BEGIN
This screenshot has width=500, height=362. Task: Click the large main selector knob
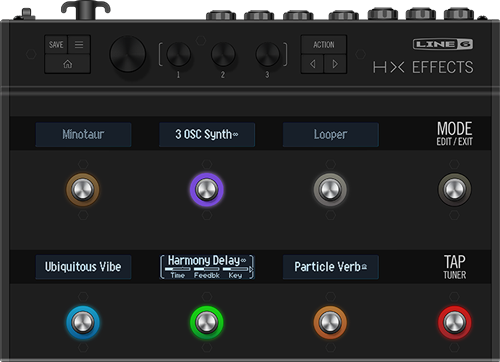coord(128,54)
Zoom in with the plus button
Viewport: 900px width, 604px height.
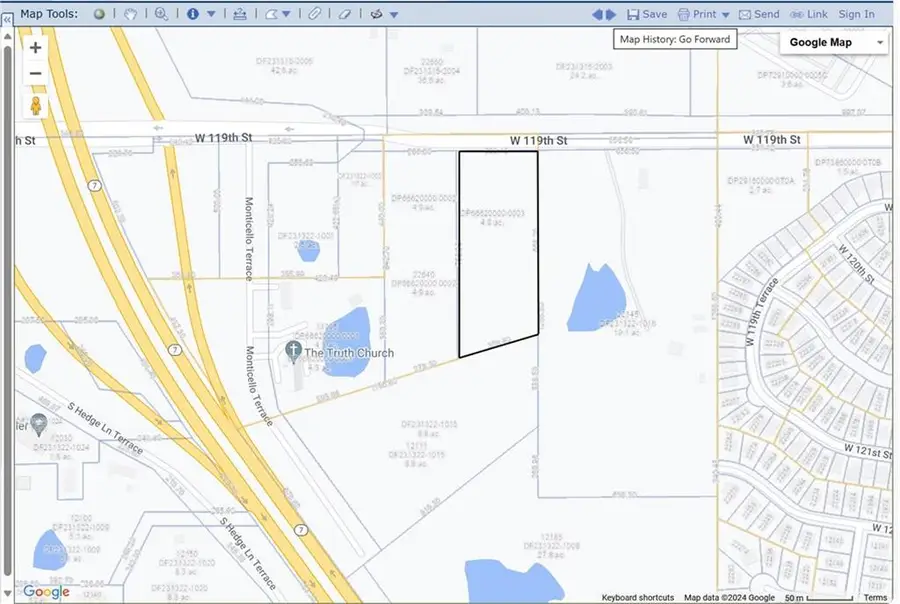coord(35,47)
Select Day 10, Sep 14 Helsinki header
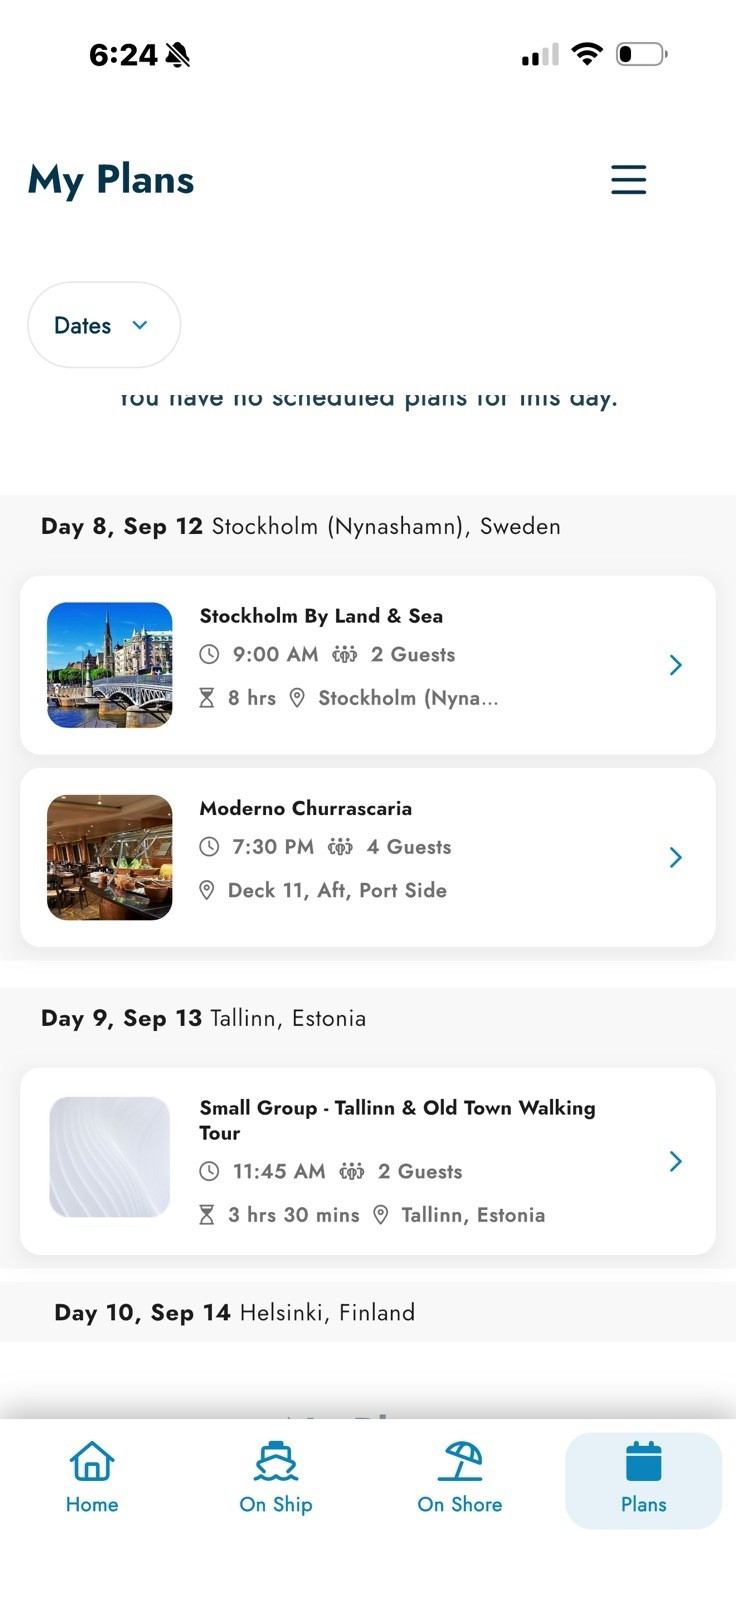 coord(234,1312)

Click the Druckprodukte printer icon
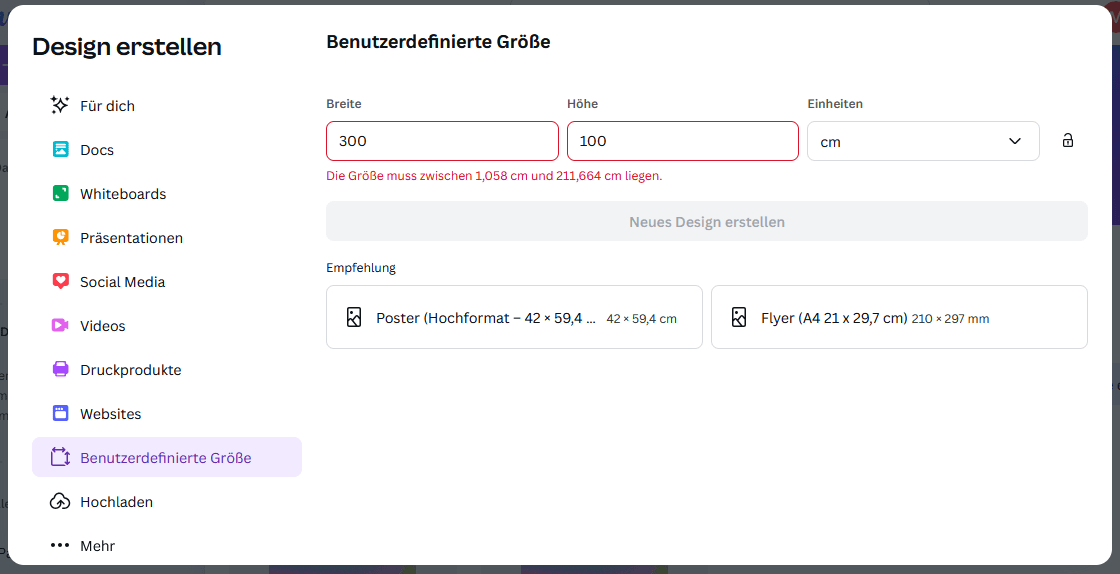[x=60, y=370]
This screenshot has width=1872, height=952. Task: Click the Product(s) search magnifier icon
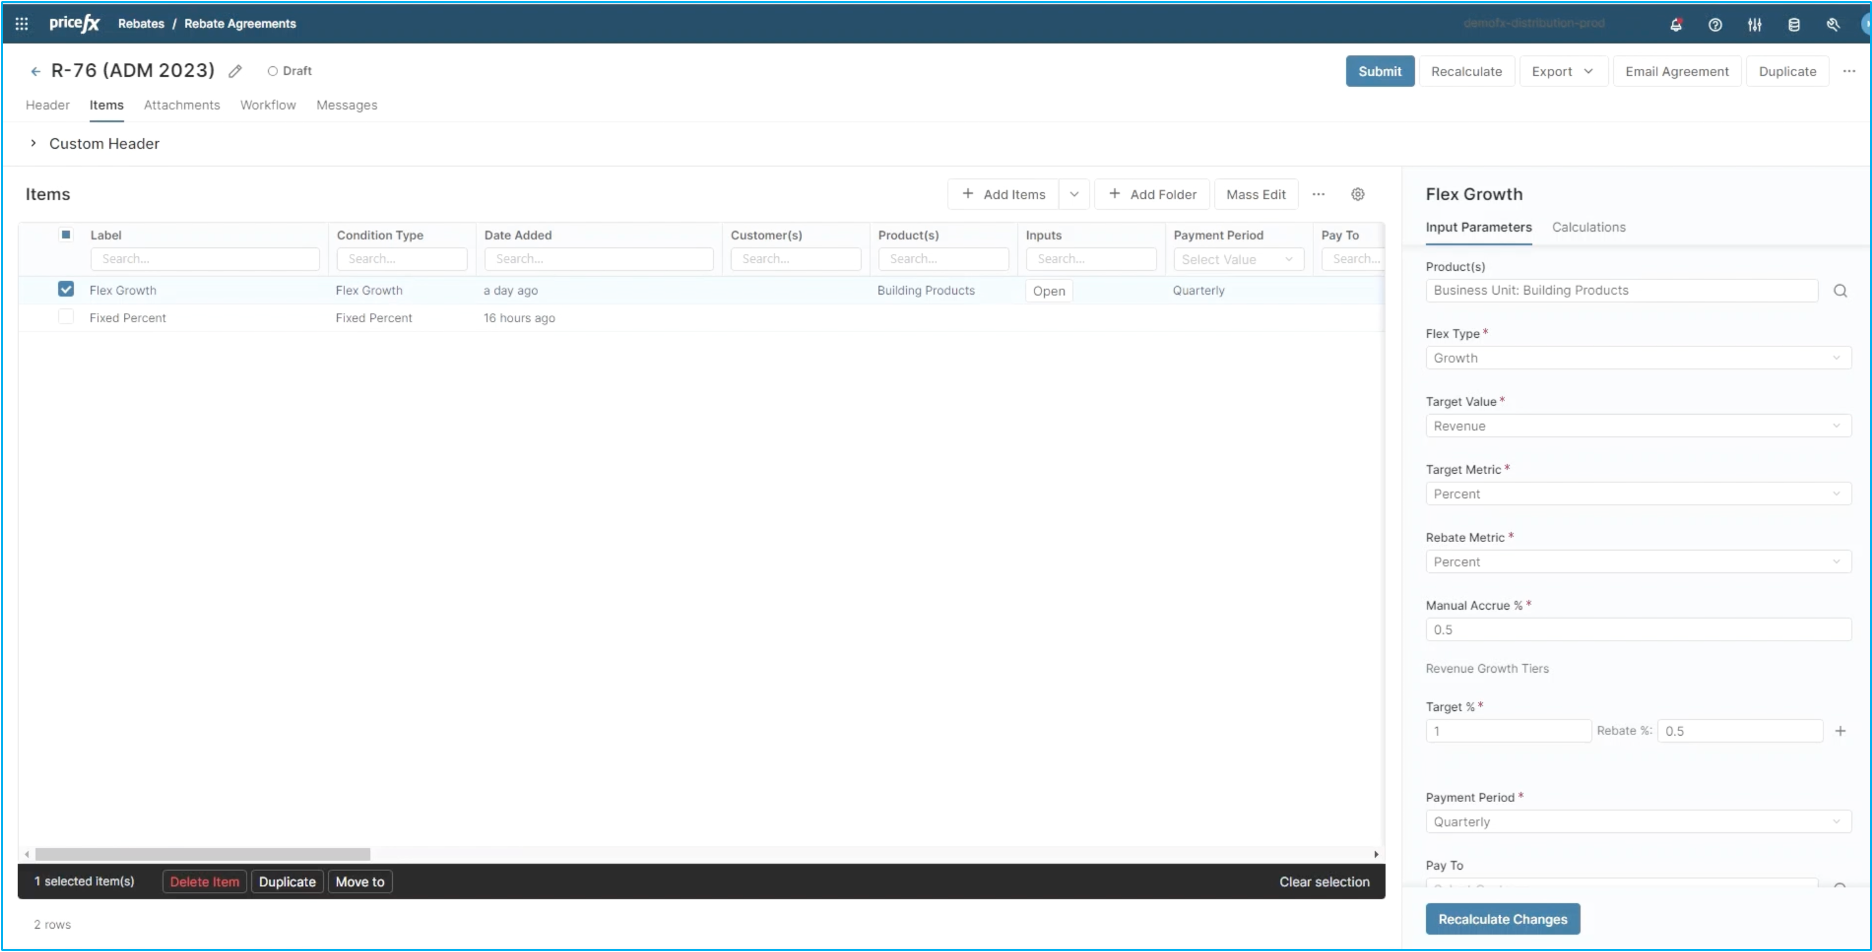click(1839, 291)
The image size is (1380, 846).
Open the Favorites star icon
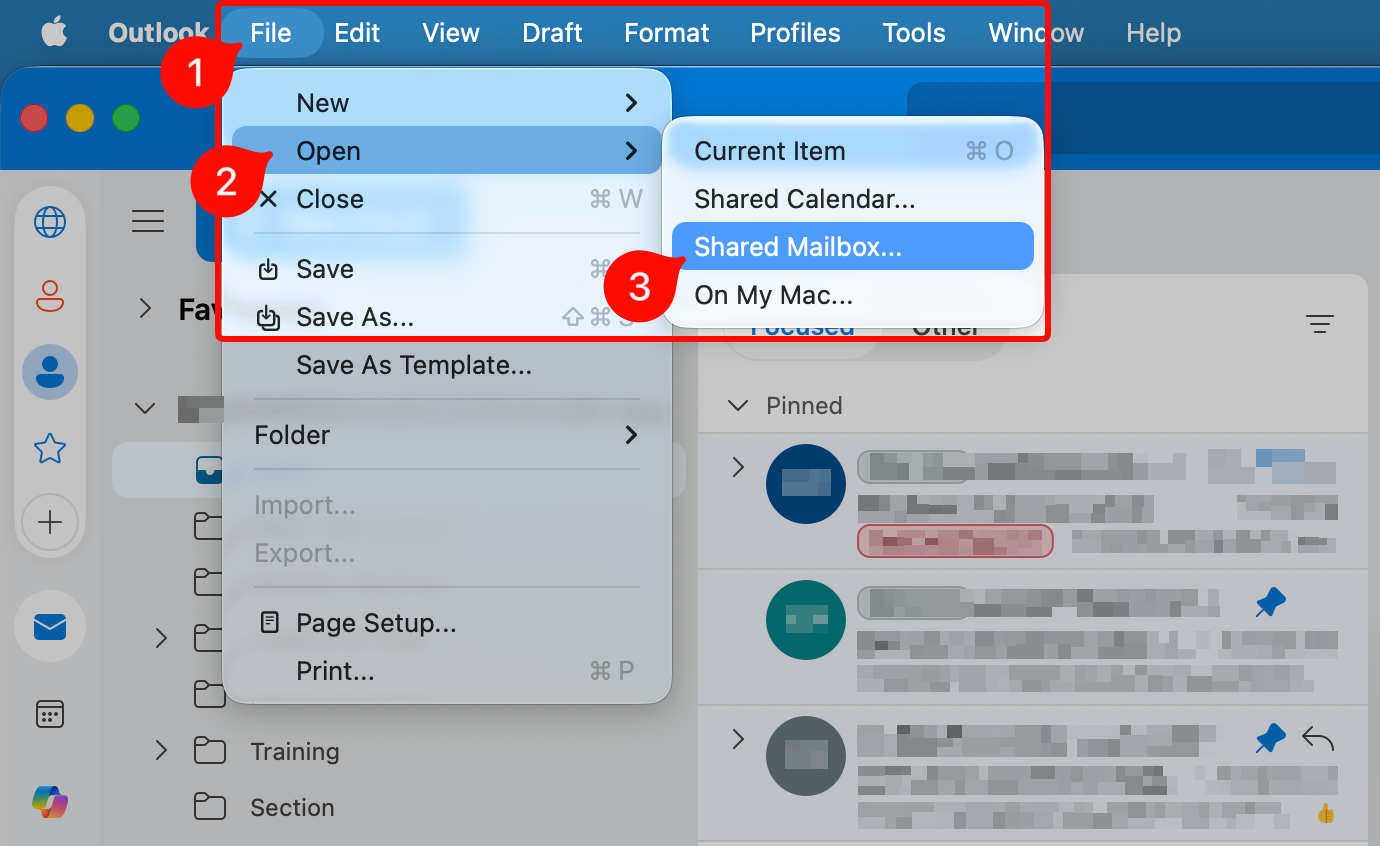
END
PROBLEM DESCRIPTION - Exclude the pictures, then write out every record exactly as it stands.

SOLVED PROBLEM -
This screenshot has width=500, height=362. Task: Click the large main selector knob
coord(128,54)
Zoom in with the plus button
Viewport: 900px width, 604px height.
coord(35,47)
Select Day 10, Sep 14 Helsinki header
 coord(234,1312)

Click the Druckprodukte printer icon
[x=60, y=370]
This screenshot has width=1872, height=952. Task: Click the Product(s) search magnifier icon
click(1839, 291)
The image size is (1380, 846).
Open the Favorites star icon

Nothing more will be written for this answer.